▸ ASSIGNMENT: Word for word, restate each of the records below.

▸ THE RECORDS:

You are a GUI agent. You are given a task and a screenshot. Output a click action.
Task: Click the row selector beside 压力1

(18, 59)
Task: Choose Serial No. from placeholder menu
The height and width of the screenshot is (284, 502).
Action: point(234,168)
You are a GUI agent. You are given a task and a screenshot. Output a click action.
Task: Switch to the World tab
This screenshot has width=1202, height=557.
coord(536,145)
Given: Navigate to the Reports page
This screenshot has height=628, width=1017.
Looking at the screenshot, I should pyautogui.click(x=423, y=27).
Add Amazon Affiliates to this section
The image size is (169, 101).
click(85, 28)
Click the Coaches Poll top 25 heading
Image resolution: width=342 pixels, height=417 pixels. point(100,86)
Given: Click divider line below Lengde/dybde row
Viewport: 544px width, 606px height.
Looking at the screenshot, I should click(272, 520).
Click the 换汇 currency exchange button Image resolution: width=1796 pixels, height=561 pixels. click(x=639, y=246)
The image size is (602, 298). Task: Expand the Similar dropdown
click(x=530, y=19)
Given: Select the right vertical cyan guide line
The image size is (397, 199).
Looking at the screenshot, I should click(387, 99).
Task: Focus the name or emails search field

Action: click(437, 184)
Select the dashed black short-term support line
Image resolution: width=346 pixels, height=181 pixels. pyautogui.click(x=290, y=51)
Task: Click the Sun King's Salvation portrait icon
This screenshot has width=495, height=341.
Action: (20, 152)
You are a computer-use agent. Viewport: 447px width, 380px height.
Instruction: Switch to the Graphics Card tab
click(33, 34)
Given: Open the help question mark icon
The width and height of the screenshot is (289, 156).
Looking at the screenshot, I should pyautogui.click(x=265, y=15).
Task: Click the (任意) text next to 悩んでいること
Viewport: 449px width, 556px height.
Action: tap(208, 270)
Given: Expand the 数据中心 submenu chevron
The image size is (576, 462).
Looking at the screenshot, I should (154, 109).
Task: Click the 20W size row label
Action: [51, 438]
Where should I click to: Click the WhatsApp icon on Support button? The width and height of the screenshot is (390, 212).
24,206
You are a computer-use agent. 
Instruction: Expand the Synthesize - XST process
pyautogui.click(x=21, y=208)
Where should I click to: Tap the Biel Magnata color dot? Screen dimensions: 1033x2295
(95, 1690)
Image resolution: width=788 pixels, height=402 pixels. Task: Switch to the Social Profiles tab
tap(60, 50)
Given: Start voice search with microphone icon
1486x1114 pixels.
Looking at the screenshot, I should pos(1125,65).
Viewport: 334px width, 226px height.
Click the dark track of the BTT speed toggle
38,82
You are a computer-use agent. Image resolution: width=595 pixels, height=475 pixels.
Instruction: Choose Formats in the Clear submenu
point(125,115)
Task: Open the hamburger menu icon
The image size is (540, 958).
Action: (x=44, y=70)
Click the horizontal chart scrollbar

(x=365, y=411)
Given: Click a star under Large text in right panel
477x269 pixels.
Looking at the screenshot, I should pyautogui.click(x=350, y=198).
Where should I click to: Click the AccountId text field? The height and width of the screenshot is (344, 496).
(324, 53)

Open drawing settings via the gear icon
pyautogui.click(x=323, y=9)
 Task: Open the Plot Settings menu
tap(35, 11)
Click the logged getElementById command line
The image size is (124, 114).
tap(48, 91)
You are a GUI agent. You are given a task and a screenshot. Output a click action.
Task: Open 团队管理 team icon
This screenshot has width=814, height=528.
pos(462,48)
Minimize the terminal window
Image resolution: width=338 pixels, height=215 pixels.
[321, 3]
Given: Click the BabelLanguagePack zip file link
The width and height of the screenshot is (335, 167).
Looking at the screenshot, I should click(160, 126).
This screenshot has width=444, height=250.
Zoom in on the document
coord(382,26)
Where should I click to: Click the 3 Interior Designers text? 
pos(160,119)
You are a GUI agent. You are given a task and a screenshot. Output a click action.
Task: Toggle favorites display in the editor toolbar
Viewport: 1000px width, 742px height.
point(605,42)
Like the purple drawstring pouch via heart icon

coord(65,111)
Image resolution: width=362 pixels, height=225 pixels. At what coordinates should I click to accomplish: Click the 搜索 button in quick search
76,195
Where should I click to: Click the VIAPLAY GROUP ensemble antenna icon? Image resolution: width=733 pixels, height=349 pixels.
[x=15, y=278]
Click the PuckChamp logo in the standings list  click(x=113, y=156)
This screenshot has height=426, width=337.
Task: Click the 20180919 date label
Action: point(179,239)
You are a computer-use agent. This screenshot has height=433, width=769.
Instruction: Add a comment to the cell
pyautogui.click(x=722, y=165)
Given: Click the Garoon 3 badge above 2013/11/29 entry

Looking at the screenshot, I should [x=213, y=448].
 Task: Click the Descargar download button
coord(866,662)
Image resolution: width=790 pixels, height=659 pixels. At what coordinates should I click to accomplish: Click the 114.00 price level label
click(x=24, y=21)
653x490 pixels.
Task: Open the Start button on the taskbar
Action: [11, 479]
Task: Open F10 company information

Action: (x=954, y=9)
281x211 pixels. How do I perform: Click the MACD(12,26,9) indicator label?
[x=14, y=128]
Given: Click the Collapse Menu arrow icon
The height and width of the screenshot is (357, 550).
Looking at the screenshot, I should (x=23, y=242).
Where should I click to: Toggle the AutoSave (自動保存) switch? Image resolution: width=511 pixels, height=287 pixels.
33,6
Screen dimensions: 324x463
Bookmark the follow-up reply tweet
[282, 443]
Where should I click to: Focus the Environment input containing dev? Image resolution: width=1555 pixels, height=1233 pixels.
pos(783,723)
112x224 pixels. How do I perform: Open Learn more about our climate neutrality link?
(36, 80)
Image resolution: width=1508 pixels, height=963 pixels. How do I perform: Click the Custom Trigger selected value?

▸ TASK RESPONSE:
You are a GUI agent. You are given a task and a screenshot. Output a click action.
Task: Click the row selector beside 压力1

(18, 59)
Task: Choose Serial No. from placeholder menu
The height and width of the screenshot is (284, 502).
Action: point(234,168)
You are a GUI agent. You are given a task and a screenshot. Output a click action.
Task: Switch to the World tab
This screenshot has width=1202, height=557.
coord(536,145)
Given: Navigate to the Reports page
This screenshot has height=628, width=1017.
Looking at the screenshot, I should pyautogui.click(x=423, y=27).
Add Amazon Affiliates to this section
The image size is (169, 101).
click(85, 28)
Click the Coaches Poll top 25 heading
Image resolution: width=342 pixels, height=417 pixels. point(100,86)
Given: Click divider line below Lengde/dybde row
Viewport: 544px width, 606px height.
Looking at the screenshot, I should click(272, 520).
Click the 换汇 currency exchange button Image resolution: width=1796 pixels, height=561 pixels. click(x=639, y=246)
The image size is (602, 298). Task: Expand the Similar dropdown
click(x=530, y=19)
Given: Select the right vertical cyan guide line
The image size is (397, 199).
Looking at the screenshot, I should click(387, 99).
Task: Focus the name or emails search field

Action: click(437, 184)
Select the dashed black short-term support line
Image resolution: width=346 pixels, height=181 pixels. pyautogui.click(x=290, y=51)
Task: Click the Sun King's Salvation portrait icon
This screenshot has width=495, height=341.
Action: (20, 152)
You are a computer-use agent. Viewport: 447px width, 380px height.
Instruction: Switch to the Graphics Card tab
click(33, 34)
Given: Open the help question mark icon
The width and height of the screenshot is (289, 156).
Looking at the screenshot, I should pyautogui.click(x=265, y=15).
Task: Click the (任意) text next to 悩んでいること
Viewport: 449px width, 556px height.
Action: tap(208, 270)
Given: Expand the 数据中心 submenu chevron
The image size is (576, 462).
Looking at the screenshot, I should (154, 109).
Task: Click the 20W size row label
Action: [51, 438]
Where should I click to: Click the WhatsApp icon on Support button? The width and height of the screenshot is (390, 212).
24,206
You are a computer-use agent. 
Instruction: Expand the Synthesize - XST process
pyautogui.click(x=21, y=208)
Where should I click to: Tap the Biel Magnata color dot? Screen dimensions: 1033x2295
(95, 1690)
Image resolution: width=788 pixels, height=402 pixels. Task: Switch to the Social Profiles tab
tap(60, 50)
Given: Start voice search with microphone icon
1486x1114 pixels.
Looking at the screenshot, I should pos(1125,65).
Viewport: 334px width, 226px height.
Click the dark track of the BTT speed toggle
38,82
You are a computer-use agent. Image resolution: width=595 pixels, height=475 pixels.
Instruction: Choose Formats in the Clear submenu
point(125,115)
Task: Open the hamburger menu icon
The image size is (540, 958).
Action: (x=44, y=70)
Click the horizontal chart scrollbar

(x=365, y=411)
Given: Click a star under Large text in right panel
477x269 pixels.
Looking at the screenshot, I should pyautogui.click(x=350, y=198).
Where should I click to: Click the AccountId text field? The height and width of the screenshot is (344, 496).
(324, 53)

Open drawing settings via the gear icon
pyautogui.click(x=323, y=9)
 Task: Open the Plot Settings menu
tap(35, 11)
Click the logged getElementById command line
The image size is (124, 114).
tap(48, 91)
You are a GUI agent. You are given a task and a screenshot. Output a click action.
Task: Open 团队管理 team icon
This screenshot has width=814, height=528.
pos(462,48)
Minimize the terminal window
Image resolution: width=338 pixels, height=215 pixels.
[321, 3]
Given: Click the BabelLanguagePack zip file link
The width and height of the screenshot is (335, 167).
Looking at the screenshot, I should click(160, 126).
This screenshot has width=444, height=250.
Zoom in on the document
coord(382,26)
Where should I click to: Click the 3 Interior Designers text? 
pos(160,119)
You are a GUI agent. You are given a task and a screenshot. Output a click action.
Task: Toggle favorites display in the editor toolbar
Viewport: 1000px width, 742px height.
point(605,42)
Like the purple drawstring pouch via heart icon

coord(65,111)
Image resolution: width=362 pixels, height=225 pixels. At what coordinates should I click to accomplish: Click the 搜索 button in quick search
76,195
Where should I click to: Click the VIAPLAY GROUP ensemble antenna icon? Image resolution: width=733 pixels, height=349 pixels.
[x=15, y=278]
Click the PuckChamp logo in the standings list  click(x=113, y=156)
This screenshot has height=426, width=337.
Task: Click the 20180919 date label
Action: point(179,239)
You are a computer-use agent. This screenshot has height=433, width=769.
Instruction: Add a comment to the cell
pyautogui.click(x=722, y=165)
Given: Click the Garoon 3 badge above 2013/11/29 entry

Looking at the screenshot, I should [x=213, y=448].
 Task: Click the Descargar download button
coord(866,662)
Image resolution: width=790 pixels, height=659 pixels. At what coordinates should I click to accomplish: Click the 114.00 price level label
click(x=24, y=21)
653x490 pixels.
Task: Open the Start button on the taskbar
Action: [11, 479]
Task: Open F10 company information

Action: (x=954, y=9)
281x211 pixels. How do I perform: Click the MACD(12,26,9) indicator label?
[x=14, y=128]
Given: Click the Collapse Menu arrow icon
The height and width of the screenshot is (357, 550).
Looking at the screenshot, I should (x=23, y=242).
Where should I click to: Toggle the AutoSave (自動保存) switch? Image resolution: width=511 pixels, height=287 pixels.
33,6
Screen dimensions: 324x463
Bookmark the follow-up reply tweet
[282, 443]
Where should I click to: Focus the Environment input containing dev? Image resolution: width=1555 pixels, height=1233 pixels.
pos(783,723)
112x224 pixels. How do I perform: Open Learn more about our climate neutrality link?
(36, 80)
Image resolution: width=1508 pixels, height=963 pixels. How do I perform: Click the Custom Trigger selected value?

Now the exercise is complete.